1. Start by assuming we have 100g of the compound, which makes it easier to deal with percentages.
- From this assumption, we can calculate that the compound contains:
- 41.4g of carbon (41.4% of 100g)
- 3.47g of hydrogen (3.47% of 100g)
- 55.1g of oxygen (55.1% of 100g)
2. Next, convert the masses to moles by dividing each value by its respective atomic mass:
- For carbon (C), the atomic mass is 12 g/mol:
- Moles of carbon = 41.4g / 12 g/mol ≈ 3.45 mol
- For hydrogen (H), the atomic mass is 1 g/mol:
- Moles of hydrogen = 3.47g / 1 g/mol = 3.47 mol
- For oxygen (O), the atomic mass is 16 g/mol:
- Moles of oxygen = 55.1g / 16 g/mol ≈ 3.44 mol
3. Now, divide each mole value by the smallest number of moles to find the simplest whole number ratio. In this case, the smallest value is approximately 3.44 mol. Divide each value by 3.44:
- Divide moles of carbon by 3.44: 3.45 mol / 3.44 mol ≈ 1 mol
- Divide moles of hydrogen by 3.44: 3.47 mol / 3.44 mol ≈ 1 mol
- Divide moles of oxygen by 3.44: 3.44 mol / 3.44 mol = 1 mol
4. The resulting ratio of 1:1:1 gives us the empirical formula CH₃O.

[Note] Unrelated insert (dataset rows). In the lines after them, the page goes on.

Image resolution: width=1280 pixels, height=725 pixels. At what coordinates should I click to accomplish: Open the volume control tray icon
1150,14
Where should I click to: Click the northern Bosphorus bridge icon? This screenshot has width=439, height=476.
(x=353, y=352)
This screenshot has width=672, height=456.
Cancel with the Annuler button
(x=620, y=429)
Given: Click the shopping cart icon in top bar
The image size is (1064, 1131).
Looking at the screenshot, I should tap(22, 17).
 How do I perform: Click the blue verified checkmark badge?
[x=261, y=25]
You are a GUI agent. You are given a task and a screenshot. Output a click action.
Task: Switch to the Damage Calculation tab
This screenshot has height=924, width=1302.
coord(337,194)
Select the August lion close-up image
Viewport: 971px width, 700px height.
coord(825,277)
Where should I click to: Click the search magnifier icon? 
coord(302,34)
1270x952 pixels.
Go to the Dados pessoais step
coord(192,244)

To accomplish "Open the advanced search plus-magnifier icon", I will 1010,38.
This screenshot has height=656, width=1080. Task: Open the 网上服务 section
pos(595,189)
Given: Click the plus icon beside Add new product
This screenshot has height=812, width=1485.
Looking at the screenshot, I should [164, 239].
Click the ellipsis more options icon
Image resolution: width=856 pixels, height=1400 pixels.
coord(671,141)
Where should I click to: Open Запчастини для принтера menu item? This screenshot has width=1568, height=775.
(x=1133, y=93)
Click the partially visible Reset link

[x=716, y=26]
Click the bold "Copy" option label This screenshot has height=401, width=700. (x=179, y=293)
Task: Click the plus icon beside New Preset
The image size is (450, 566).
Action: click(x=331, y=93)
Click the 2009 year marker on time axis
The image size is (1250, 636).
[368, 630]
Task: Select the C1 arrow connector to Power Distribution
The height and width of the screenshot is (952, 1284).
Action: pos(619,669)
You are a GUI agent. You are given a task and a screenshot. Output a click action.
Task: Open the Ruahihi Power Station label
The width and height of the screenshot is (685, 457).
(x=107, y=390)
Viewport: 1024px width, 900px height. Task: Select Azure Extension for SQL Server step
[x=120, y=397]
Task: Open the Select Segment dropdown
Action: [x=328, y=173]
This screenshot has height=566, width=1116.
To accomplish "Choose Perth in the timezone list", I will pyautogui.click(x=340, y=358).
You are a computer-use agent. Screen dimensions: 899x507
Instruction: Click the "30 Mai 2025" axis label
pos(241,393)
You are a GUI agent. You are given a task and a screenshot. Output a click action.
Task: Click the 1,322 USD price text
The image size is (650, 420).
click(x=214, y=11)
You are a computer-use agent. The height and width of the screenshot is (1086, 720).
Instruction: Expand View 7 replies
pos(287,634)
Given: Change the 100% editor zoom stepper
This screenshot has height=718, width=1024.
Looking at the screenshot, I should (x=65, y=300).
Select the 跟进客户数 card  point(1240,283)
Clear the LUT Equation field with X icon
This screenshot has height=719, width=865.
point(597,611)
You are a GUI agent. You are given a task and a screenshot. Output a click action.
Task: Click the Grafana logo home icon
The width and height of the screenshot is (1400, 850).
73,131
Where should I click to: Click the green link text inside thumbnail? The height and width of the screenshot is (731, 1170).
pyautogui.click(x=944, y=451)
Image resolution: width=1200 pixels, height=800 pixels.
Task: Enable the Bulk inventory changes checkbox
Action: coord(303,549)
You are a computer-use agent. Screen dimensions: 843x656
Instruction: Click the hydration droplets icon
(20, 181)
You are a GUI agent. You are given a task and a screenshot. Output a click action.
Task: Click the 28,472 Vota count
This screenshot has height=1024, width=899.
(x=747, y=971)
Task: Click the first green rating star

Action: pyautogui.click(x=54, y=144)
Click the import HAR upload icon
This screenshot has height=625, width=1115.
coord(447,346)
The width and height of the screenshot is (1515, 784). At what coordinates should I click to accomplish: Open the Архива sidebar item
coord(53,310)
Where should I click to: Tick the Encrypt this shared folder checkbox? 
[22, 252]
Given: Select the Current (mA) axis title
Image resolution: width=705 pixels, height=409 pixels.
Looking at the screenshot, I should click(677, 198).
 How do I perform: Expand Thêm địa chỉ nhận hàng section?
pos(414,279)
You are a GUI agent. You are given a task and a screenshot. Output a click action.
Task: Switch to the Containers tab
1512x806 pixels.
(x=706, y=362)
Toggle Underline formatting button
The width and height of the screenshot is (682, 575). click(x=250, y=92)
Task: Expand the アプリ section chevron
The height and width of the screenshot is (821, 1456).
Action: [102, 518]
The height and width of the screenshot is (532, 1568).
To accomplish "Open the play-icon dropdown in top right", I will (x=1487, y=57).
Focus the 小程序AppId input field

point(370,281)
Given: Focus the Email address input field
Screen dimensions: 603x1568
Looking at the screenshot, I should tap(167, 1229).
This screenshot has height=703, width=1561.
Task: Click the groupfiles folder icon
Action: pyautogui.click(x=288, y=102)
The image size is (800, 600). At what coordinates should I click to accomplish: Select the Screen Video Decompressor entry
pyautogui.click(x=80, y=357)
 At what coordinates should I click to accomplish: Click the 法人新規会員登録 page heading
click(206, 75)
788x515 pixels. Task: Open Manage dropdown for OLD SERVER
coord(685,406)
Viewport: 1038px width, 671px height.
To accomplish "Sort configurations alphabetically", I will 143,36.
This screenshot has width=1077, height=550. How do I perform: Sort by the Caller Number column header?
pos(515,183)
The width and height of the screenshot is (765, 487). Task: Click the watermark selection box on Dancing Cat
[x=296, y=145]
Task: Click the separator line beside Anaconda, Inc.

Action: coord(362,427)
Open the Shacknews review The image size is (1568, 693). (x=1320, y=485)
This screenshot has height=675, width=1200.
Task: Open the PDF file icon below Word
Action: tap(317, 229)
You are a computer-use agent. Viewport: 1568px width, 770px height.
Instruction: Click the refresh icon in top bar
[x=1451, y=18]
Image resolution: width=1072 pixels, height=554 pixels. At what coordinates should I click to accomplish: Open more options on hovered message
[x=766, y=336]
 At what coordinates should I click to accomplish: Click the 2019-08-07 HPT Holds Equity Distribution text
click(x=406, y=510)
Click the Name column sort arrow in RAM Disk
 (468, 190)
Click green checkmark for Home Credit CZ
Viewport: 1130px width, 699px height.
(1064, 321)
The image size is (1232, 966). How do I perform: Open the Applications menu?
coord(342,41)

5. Finally, to find the molecular formula, we need to know the molar mass of the compound. Given that a 0.050 mol sample of the compound weighs 5.80g, we can calculate the molar mass:
- Molar mass = Mass (g) / Moles
- Molar mass = 5.80g / 0.050 mol = 116 g/mol
6. To determine the molecular formula from the empirical formula, we need to find the ratio of the molar mass to the empirical formula mass:
- Molecular formula ratio = Molar mass / Empirical formula mass
- Molecular formula ratio = 116 g/mol / 31 g/mol (12 g/mol for C + 1 g/mol for H + 16 g/mol for O)
- Molecular formula ratio ≈ 3.74
7. Since the molecular formula ratio is approximately 3.74, we need to multiply the empirical formula by this ratio to obtain the molecular formula:
- Molecular formula = (CH₃O)ₓ
- Molecular formula = (CH₃O)₃.₇₄
- Rounded to the nearest whole number, the molecular formula is C₄H₁₀O₃.
Therefore, the molecular formula of the compound is C₄H₁₀O₃.